In a dissent handed down Monday, embattled Supreme Court Justice Clarence Thomas chastised his fellow justices for bypassing a golden opportunity to correct an error in death penalty law that is holding up executions.
As has often been the case of late, Justice Samuel Alito joined Thomas’s dissent.
A new method of execution
Kenneth Eugene Smith and an accomplice brutally stabbed and murdered Elizabeth Dorlene Sennett, a 45-year-old minister’s wife and grandmother, in 1988. Smith was sentenced to death for the murder, which had been a contract killing for $1,000. Alabama scheduled Smith’s execution for November 17, 2022, and Smith raised an Eighth Amendment challenge to the method of execution, which was meant to be lethal injection. In his appeal, Smith argued that an alternative method of execution — inhalation of pure nitrogen, known as “nitrogen hypoxia” — would be less painful.

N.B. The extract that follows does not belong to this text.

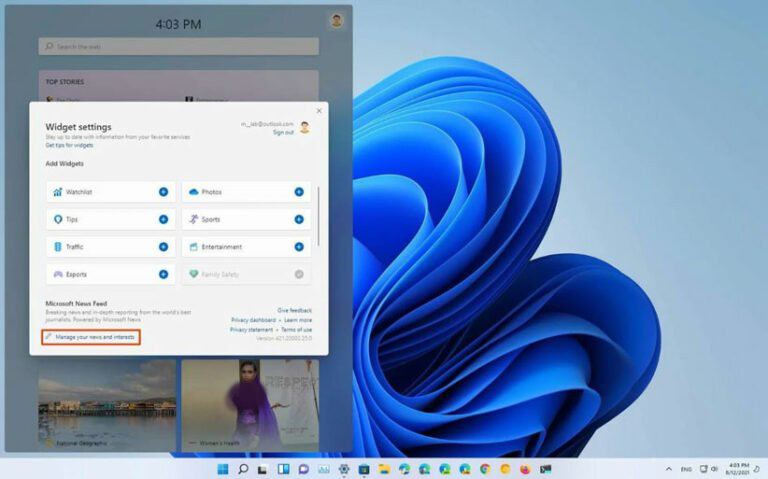The height and width of the screenshot is (479, 768).
Task: Open the Get tips for widgets link
Action: point(69,145)
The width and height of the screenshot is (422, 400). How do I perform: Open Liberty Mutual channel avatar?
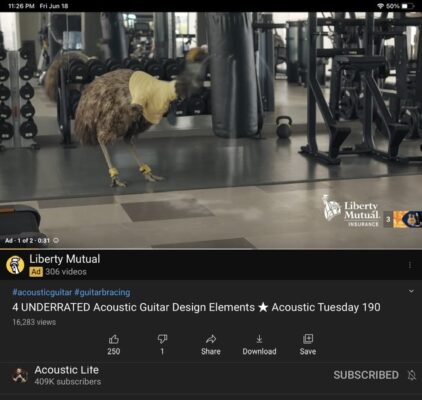15,265
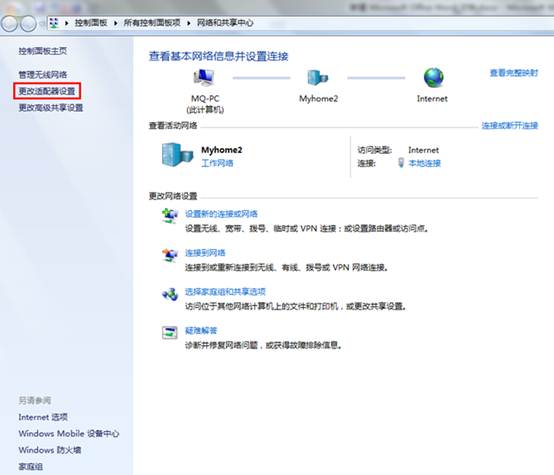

Alabama’s 2018 statute authorized execution by nitrogen hypoxia for inmates who elected to use that method. However, the state has never actually used nitrogen hypoxia, nor has it even finalized protocols for using the chemical in an execution.
Smith’s lawsuit raising the cruelty of lethal injection was not based on mere conjecture. Rather, Smith argued that Alabama previously botched executions of other inmates, particularly at the point of accessing veins to insert intravenous lines.
The district court sided with Alabama and kept Smith’s scheduled execution date, but the U.S. Court of Appeals for the 11th Circuit reversed later the same day, pausing Smith’s execution altogether. The 11th Circuit reasoned that because nitrogen hypoxia is on Alabama’s books, it is considered a “feasible and readily implemented alternative” that must be considered when an inmate brings an Eighth Amendment claim.
Alabama appealed to the Supreme Court, which granted review and dissolved the stay. However, the timing meant that Smith’s death warrant expired, leaving his appeal pending in the district court. The Supreme Court denied further review on Monday, which means that the 11th Circuit’s ruling stands and — at least for now — halts Smith’s death sentence.
‘Simply irrelevant’
Smith argued that he should be entitled to execution by nitrogen hypoxia, given that the method was specifically authorized by Alabama statute. By contrast, Smith argued, the use of lethal injection is unnecessarily cruel.
The legal issue with downgrading lethal injection to a disfavored “alternative” to nitrogen hypoxia is that hypoxia is an entirely novel method of execution. Because hypoxia has not been used and cannot be humanely tested, Thomas and Alito said it should not be considered the kind of viable alternative that would support an Eighth Amendment challenge to lethal injection.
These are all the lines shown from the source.